▸ **Exercise directions**:
Every single entry below should be reproduced verbatim.

▸ **Stored records**:
=-=-=-=-=

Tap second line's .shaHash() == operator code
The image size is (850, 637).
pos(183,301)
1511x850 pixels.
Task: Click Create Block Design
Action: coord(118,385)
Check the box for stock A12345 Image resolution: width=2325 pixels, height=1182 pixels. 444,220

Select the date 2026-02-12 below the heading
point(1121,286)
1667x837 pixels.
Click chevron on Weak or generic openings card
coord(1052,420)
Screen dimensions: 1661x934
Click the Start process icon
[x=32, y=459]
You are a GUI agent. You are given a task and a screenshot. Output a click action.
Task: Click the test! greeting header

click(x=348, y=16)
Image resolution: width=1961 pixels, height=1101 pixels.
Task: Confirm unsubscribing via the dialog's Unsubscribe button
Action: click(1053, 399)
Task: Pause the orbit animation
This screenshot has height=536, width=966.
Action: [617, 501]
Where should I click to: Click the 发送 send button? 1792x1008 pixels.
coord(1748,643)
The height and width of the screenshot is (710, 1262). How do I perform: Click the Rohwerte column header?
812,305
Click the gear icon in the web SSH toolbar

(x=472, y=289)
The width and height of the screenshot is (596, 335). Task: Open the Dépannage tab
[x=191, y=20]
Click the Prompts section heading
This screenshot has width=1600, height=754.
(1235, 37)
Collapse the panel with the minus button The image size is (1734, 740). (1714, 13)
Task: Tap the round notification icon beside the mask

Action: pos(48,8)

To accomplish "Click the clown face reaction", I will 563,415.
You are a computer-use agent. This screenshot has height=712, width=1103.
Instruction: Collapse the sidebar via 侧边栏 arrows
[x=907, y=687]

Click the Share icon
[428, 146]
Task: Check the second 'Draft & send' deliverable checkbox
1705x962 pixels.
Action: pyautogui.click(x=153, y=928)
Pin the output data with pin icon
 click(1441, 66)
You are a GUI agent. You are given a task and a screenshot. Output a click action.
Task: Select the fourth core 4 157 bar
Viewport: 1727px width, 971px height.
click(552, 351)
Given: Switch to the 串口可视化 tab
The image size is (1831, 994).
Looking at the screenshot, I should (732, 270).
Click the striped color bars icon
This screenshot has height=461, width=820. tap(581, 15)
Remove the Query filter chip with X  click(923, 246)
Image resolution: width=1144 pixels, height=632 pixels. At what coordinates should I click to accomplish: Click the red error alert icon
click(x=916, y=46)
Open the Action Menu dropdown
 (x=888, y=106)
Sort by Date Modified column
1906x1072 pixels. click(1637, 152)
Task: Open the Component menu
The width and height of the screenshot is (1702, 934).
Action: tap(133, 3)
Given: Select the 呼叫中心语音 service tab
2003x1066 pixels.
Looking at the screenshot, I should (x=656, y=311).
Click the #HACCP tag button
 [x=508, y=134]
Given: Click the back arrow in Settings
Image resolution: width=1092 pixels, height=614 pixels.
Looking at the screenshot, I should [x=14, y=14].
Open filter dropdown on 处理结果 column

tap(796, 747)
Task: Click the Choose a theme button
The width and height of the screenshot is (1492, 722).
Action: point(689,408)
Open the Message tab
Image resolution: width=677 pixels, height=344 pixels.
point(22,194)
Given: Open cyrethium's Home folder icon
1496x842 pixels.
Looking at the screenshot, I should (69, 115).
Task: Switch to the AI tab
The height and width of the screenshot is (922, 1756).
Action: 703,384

=-=-=-=-=

▸ **Output of the task**:
Tap second line's .shaHash() == operator code
The image size is (850, 637).
pos(183,301)
1511x850 pixels.
Task: Click Create Block Design
Action: coord(118,385)
Check the box for stock A12345 Image resolution: width=2325 pixels, height=1182 pixels. 444,220

Select the date 2026-02-12 below the heading
point(1121,286)
1667x837 pixels.
Click chevron on Weak or generic openings card
coord(1052,420)
Screen dimensions: 1661x934
Click the Start process icon
[x=32, y=459]
You are a GUI agent. You are given a task and a screenshot. Output a click action.
Task: Click the test! greeting header

click(x=348, y=16)
Image resolution: width=1961 pixels, height=1101 pixels.
Task: Confirm unsubscribing via the dialog's Unsubscribe button
Action: click(1053, 399)
Task: Pause the orbit animation
This screenshot has height=536, width=966.
Action: [617, 501]
Where should I click to: Click the 发送 send button? 1792x1008 pixels.
coord(1748,643)
The height and width of the screenshot is (710, 1262). How do I perform: Click the Rohwerte column header?
812,305
Click the gear icon in the web SSH toolbar

(x=472, y=289)
The width and height of the screenshot is (596, 335). Task: Open the Dépannage tab
[x=191, y=20]
Click the Prompts section heading
This screenshot has width=1600, height=754.
(1235, 37)
Collapse the panel with the minus button The image size is (1734, 740). (1714, 13)
Task: Tap the round notification icon beside the mask

Action: pos(48,8)

To accomplish "Click the clown face reaction", I will 563,415.
You are a computer-use agent. This screenshot has height=712, width=1103.
Instruction: Collapse the sidebar via 侧边栏 arrows
[x=907, y=687]

Click the Share icon
[428, 146]
Task: Check the second 'Draft & send' deliverable checkbox
1705x962 pixels.
Action: pyautogui.click(x=153, y=928)
Pin the output data with pin icon
 click(1441, 66)
You are a GUI agent. You are given a task and a screenshot. Output a click action.
Task: Select the fourth core 4 157 bar
Viewport: 1727px width, 971px height.
click(552, 351)
Given: Switch to the 串口可视化 tab
The image size is (1831, 994).
Looking at the screenshot, I should (732, 270).
Click the striped color bars icon
This screenshot has height=461, width=820. tap(581, 15)
Remove the Query filter chip with X  click(923, 246)
Image resolution: width=1144 pixels, height=632 pixels. At what coordinates should I click to accomplish: Click the red error alert icon
click(x=916, y=46)
Open the Action Menu dropdown
 (x=888, y=106)
Sort by Date Modified column
1906x1072 pixels. click(1637, 152)
Task: Open the Component menu
The width and height of the screenshot is (1702, 934).
Action: tap(133, 3)
Given: Select the 呼叫中心语音 service tab
2003x1066 pixels.
Looking at the screenshot, I should (x=656, y=311).
Click the #HACCP tag button
 [x=508, y=134]
Given: Click the back arrow in Settings
Image resolution: width=1092 pixels, height=614 pixels.
Looking at the screenshot, I should [x=14, y=14].
Open filter dropdown on 处理结果 column

tap(796, 747)
Task: Click the Choose a theme button
The width and height of the screenshot is (1492, 722).
Action: point(689,408)
Open the Message tab
Image resolution: width=677 pixels, height=344 pixels.
point(22,194)
Given: Open cyrethium's Home folder icon
1496x842 pixels.
Looking at the screenshot, I should (69, 115).
Task: Switch to the AI tab
The height and width of the screenshot is (922, 1756).
Action: 703,384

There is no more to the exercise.